**What you will do**
The listing that follows should be duplicated character for character.
'''
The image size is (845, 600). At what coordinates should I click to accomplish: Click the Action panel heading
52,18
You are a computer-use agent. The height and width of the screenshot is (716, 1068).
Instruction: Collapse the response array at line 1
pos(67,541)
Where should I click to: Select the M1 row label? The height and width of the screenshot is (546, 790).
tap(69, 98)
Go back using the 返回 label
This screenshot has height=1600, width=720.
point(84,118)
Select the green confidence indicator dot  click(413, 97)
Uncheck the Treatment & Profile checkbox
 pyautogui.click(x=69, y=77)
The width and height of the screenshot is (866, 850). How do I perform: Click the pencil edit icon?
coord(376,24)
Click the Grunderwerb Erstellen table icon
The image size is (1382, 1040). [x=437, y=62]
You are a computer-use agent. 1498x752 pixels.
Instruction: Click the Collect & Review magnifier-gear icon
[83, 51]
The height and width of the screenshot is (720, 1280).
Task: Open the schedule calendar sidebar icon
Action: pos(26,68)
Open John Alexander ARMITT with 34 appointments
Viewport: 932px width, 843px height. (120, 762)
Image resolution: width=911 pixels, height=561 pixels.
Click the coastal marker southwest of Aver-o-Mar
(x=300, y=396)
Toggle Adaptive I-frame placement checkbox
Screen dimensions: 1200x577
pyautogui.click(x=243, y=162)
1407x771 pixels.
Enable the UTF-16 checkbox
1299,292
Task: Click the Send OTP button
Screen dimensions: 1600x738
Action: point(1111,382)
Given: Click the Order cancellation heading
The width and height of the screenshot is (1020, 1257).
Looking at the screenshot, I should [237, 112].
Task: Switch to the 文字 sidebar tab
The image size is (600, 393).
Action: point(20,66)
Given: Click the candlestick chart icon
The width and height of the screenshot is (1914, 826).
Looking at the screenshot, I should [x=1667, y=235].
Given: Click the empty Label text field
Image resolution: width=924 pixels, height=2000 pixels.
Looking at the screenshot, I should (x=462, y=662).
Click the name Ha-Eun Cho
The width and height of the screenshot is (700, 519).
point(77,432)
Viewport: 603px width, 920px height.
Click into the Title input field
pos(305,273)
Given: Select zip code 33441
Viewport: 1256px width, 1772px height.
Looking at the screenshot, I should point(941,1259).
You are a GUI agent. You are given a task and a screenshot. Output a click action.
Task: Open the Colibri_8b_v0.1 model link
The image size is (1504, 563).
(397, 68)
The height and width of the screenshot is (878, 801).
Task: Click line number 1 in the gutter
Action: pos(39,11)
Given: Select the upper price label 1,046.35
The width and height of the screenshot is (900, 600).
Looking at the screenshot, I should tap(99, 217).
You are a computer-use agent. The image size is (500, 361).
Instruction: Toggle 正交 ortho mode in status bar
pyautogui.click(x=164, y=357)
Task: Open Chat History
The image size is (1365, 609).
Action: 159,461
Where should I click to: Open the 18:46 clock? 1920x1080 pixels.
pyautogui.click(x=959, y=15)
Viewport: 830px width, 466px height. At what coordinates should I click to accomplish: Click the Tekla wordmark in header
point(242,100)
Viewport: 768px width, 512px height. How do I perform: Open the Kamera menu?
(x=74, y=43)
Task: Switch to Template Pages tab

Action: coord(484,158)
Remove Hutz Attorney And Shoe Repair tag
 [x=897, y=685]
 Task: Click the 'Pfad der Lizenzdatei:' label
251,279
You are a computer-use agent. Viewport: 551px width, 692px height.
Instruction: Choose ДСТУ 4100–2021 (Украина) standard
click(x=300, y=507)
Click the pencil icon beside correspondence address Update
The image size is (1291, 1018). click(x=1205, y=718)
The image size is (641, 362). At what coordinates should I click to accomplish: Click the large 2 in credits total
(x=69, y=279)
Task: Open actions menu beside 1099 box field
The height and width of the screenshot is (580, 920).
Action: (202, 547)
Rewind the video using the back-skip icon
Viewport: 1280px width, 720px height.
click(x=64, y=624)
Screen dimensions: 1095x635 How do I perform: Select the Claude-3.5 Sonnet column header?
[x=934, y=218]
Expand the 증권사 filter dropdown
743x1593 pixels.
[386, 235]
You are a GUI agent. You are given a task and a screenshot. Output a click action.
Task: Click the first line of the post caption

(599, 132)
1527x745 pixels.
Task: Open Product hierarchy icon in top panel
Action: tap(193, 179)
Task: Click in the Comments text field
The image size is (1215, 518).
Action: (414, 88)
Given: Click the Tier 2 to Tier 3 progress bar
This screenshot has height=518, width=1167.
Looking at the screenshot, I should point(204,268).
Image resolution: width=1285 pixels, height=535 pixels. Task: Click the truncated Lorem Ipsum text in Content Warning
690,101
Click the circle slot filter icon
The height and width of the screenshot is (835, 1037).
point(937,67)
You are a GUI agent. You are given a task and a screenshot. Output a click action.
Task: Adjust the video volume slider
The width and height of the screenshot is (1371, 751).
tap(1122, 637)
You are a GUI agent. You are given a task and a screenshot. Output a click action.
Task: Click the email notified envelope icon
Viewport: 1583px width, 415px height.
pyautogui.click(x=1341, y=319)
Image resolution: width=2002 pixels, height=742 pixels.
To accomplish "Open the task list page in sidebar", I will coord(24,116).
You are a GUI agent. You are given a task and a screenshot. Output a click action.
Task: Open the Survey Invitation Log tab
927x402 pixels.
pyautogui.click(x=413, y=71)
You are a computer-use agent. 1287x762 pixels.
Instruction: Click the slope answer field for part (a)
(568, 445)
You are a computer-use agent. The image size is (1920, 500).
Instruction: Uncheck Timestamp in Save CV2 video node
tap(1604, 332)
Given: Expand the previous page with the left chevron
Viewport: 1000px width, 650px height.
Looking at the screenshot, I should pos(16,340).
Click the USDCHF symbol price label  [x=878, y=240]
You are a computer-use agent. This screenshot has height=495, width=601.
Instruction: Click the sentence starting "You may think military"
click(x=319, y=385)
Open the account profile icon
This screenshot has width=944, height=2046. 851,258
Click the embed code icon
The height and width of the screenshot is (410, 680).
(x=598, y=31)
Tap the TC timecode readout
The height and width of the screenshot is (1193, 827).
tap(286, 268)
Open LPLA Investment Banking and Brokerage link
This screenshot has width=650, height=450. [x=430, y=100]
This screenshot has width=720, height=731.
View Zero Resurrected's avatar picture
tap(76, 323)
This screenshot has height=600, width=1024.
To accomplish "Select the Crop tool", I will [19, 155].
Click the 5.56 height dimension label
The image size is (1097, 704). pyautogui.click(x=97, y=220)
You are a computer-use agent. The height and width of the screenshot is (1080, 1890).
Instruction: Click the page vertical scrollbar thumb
'''
**Solution to this problem**
The image size is (845, 600). At what coordinates should I click to accomplish: Click the Action panel heading
52,18
You are a computer-use agent. The height and width of the screenshot is (716, 1068).
Instruction: Collapse the response array at line 1
pos(67,541)
Where should I click to: Select the M1 row label? The height and width of the screenshot is (546, 790).
tap(69, 98)
Go back using the 返回 label
This screenshot has height=1600, width=720.
point(84,118)
Select the green confidence indicator dot  click(413, 97)
Uncheck the Treatment & Profile checkbox
 pyautogui.click(x=69, y=77)
The width and height of the screenshot is (866, 850). How do I perform: Click the pencil edit icon?
coord(376,24)
Click the Grunderwerb Erstellen table icon
The image size is (1382, 1040). [x=437, y=62]
You are a computer-use agent. 1498x752 pixels.
Instruction: Click the Collect & Review magnifier-gear icon
[83, 51]
The height and width of the screenshot is (720, 1280).
Task: Open the schedule calendar sidebar icon
Action: pos(26,68)
Open John Alexander ARMITT with 34 appointments
Viewport: 932px width, 843px height. (120, 762)
Image resolution: width=911 pixels, height=561 pixels.
Click the coastal marker southwest of Aver-o-Mar
(x=300, y=396)
Toggle Adaptive I-frame placement checkbox
Screen dimensions: 1200x577
pyautogui.click(x=243, y=162)
1407x771 pixels.
Enable the UTF-16 checkbox
1299,292
Task: Click the Send OTP button
Screen dimensions: 1600x738
Action: point(1111,382)
Given: Click the Order cancellation heading
The width and height of the screenshot is (1020, 1257).
Looking at the screenshot, I should [237, 112].
Task: Switch to the 文字 sidebar tab
The image size is (600, 393).
Action: point(20,66)
Given: Click the candlestick chart icon
The width and height of the screenshot is (1914, 826).
Looking at the screenshot, I should [x=1667, y=235].
Given: Click the empty Label text field
Image resolution: width=924 pixels, height=2000 pixels.
Looking at the screenshot, I should (x=462, y=662).
Click the name Ha-Eun Cho
The width and height of the screenshot is (700, 519).
point(77,432)
Viewport: 603px width, 920px height.
Click into the Title input field
pos(305,273)
Given: Select zip code 33441
Viewport: 1256px width, 1772px height.
Looking at the screenshot, I should point(941,1259).
You are a GUI agent. You are given a task and a screenshot. Output a click action.
Task: Open the Colibri_8b_v0.1 model link
The image size is (1504, 563).
(397, 68)
The height and width of the screenshot is (878, 801).
Task: Click line number 1 in the gutter
Action: pos(39,11)
Given: Select the upper price label 1,046.35
The width and height of the screenshot is (900, 600).
Looking at the screenshot, I should tap(99, 217).
You are a computer-use agent. The image size is (500, 361).
Instruction: Toggle 正交 ortho mode in status bar
pyautogui.click(x=164, y=357)
Task: Open Chat History
The image size is (1365, 609).
Action: 159,461
Where should I click to: Open the 18:46 clock? 1920x1080 pixels.
pyautogui.click(x=959, y=15)
Viewport: 830px width, 466px height. At what coordinates should I click to accomplish: Click the Tekla wordmark in header
point(242,100)
Viewport: 768px width, 512px height. How do I perform: Open the Kamera menu?
(x=74, y=43)
Task: Switch to Template Pages tab

Action: coord(484,158)
Remove Hutz Attorney And Shoe Repair tag
 [x=897, y=685]
 Task: Click the 'Pfad der Lizenzdatei:' label
251,279
You are a computer-use agent. Viewport: 551px width, 692px height.
Instruction: Choose ДСТУ 4100–2021 (Украина) standard
click(x=300, y=507)
Click the pencil icon beside correspondence address Update
The image size is (1291, 1018). click(x=1205, y=718)
The image size is (641, 362). At what coordinates should I click to accomplish: Click the large 2 in credits total
(x=69, y=279)
Task: Open actions menu beside 1099 box field
The height and width of the screenshot is (580, 920).
Action: (202, 547)
Rewind the video using the back-skip icon
Viewport: 1280px width, 720px height.
click(x=64, y=624)
Screen dimensions: 1095x635 How do I perform: Select the Claude-3.5 Sonnet column header?
[x=934, y=218]
Expand the 증권사 filter dropdown
743x1593 pixels.
[386, 235]
You are a GUI agent. You are given a task and a screenshot. Output a click action.
Task: Click the first line of the post caption

(599, 132)
1527x745 pixels.
Task: Open Product hierarchy icon in top panel
Action: tap(193, 179)
Task: Click in the Comments text field
The image size is (1215, 518).
Action: (414, 88)
Given: Click the Tier 2 to Tier 3 progress bar
This screenshot has height=518, width=1167.
Looking at the screenshot, I should point(204,268).
Image resolution: width=1285 pixels, height=535 pixels. Task: Click the truncated Lorem Ipsum text in Content Warning
690,101
Click the circle slot filter icon
The height and width of the screenshot is (835, 1037).
point(937,67)
You are a GUI agent. You are given a task and a screenshot. Output a click action.
Task: Adjust the video volume slider
The width and height of the screenshot is (1371, 751).
tap(1122, 637)
You are a GUI agent. You are given a task and a screenshot. Output a click action.
Task: Click the email notified envelope icon
Viewport: 1583px width, 415px height.
pyautogui.click(x=1341, y=319)
Image resolution: width=2002 pixels, height=742 pixels.
To accomplish "Open the task list page in sidebar", I will coord(24,116).
You are a GUI agent. You are given a task and a screenshot. Output a click action.
Task: Open the Survey Invitation Log tab
927x402 pixels.
pyautogui.click(x=413, y=71)
You are a computer-use agent. 1287x762 pixels.
Instruction: Click the slope answer field for part (a)
(568, 445)
You are a computer-use agent. The image size is (1920, 500).
Instruction: Uncheck Timestamp in Save CV2 video node
tap(1604, 332)
Given: Expand the previous page with the left chevron
Viewport: 1000px width, 650px height.
Looking at the screenshot, I should pos(16,340).
Click the USDCHF symbol price label  [x=878, y=240]
You are a computer-use agent. This screenshot has height=495, width=601.
Instruction: Click the sentence starting "You may think military"
click(x=319, y=385)
Open the account profile icon
This screenshot has width=944, height=2046. 851,258
Click the embed code icon
The height and width of the screenshot is (410, 680).
(x=598, y=31)
Tap the TC timecode readout
The height and width of the screenshot is (1193, 827).
tap(286, 268)
Open LPLA Investment Banking and Brokerage link
This screenshot has width=650, height=450. [x=430, y=100]
This screenshot has width=720, height=731.
View Zero Resurrected's avatar picture
tap(76, 323)
This screenshot has height=600, width=1024.
To accomplish "Select the Crop tool", I will [19, 155].
Click the 5.56 height dimension label
The image size is (1097, 704). pyautogui.click(x=97, y=220)
You are a computer-use agent. The height and width of the screenshot is (1080, 1890).
Instruction: Click the page vertical scrollbar thumb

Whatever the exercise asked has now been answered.